Your goal: Using the records below, output the stretch that opens with the line containing "Screen dimensions: 664x581" and closes with the line containing "Instruction: Click the", exactly and including both lines, with nothing more.

Records shown:

=== Section Start ===

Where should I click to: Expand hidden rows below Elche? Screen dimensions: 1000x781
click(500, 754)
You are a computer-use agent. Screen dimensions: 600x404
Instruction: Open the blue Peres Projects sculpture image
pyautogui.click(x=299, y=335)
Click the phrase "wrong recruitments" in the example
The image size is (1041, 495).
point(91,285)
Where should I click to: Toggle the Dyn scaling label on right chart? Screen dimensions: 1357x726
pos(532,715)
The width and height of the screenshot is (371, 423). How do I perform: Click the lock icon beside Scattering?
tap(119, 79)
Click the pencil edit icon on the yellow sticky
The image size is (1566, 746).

=== Section End ===
=== Section Start ===

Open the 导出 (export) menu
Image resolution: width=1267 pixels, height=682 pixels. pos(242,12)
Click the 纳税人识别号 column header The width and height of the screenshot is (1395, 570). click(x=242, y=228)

=== Section End ===
=== Section Start ===

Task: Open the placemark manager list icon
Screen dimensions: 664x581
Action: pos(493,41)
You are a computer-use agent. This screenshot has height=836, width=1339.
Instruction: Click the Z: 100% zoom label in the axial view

=== Section End ===

Solution for this exercise:
Screen dimensions: 664x581
Action: pos(493,41)
You are a computer-use agent. This screenshot has height=836, width=1339.
Instruction: Click the Z: 100% zoom label in the axial view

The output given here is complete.